Pourtant, ni Thomas Hauert, ni Pipilotti Rist ni Thomas Hirschorn n’ont pour préoccupation première, on s’en doute, d’améliorer l’image de la Suisse à l’étranger. La culture est d’autant plus marquante qu’elle vit sa vie. D’autant plus vivante qu’elle prend des risques.
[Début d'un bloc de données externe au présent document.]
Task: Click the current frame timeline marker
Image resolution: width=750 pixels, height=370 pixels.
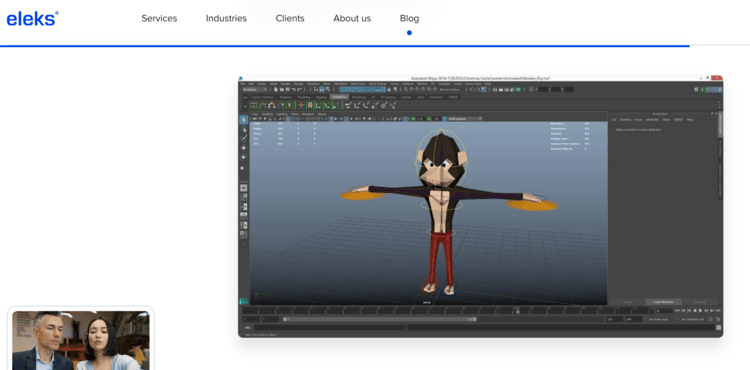Action: click(x=518, y=311)
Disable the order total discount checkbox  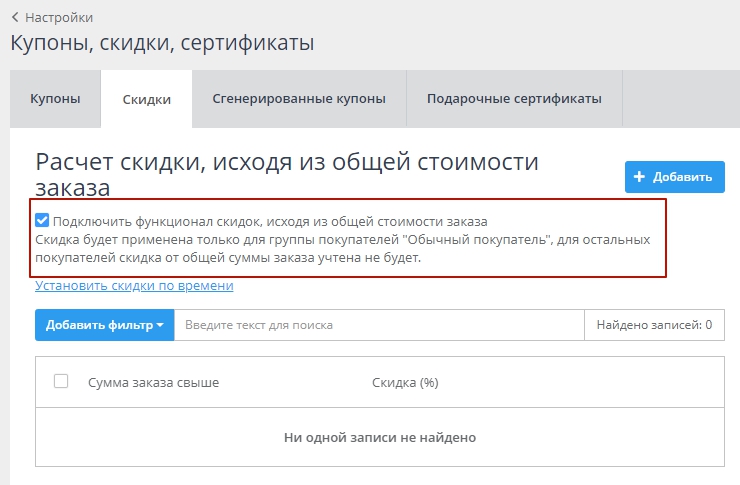pyautogui.click(x=42, y=221)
Marc-Olivier Wahler, le directeur du Palais de Tokyo, à Paris, a l’habitude de parler de l’art contemporain comme d’une hygiène de l’esprit. La définition est stimulante parce qu’elle est valable au niveau de sa production comme de sa fréquentation. Au niveau individuel comme à celui d’une communauté. D’un pays bien sûr, mais peut-être aussi d’un média. Plus que jamais, à l’heure où se développent d’autres circulations de l’information, les journalistes sont en effet appelés à former avec les lecteurs, auditeurs ou spectateurs une communauté interactive. Et l’on se rend compte que ces derniers cherchent dans les espaces culturels que leur offrent les médias bien plus qu’une cerise sur l’indigeste gâteau des news. La culture fait partie de l’actualité à part entière. Dans les médias, là où l’on voit battre le pouls du monde, où l’on assiste à ses arythmies et à ses anévrismes, elle est aussi, indubitablement, un espace de distanciation et de réflexion indispensable et salvateur. L’art, c’est sans doute bon pour l’image, c’est aussi vraiment bon pour la tête.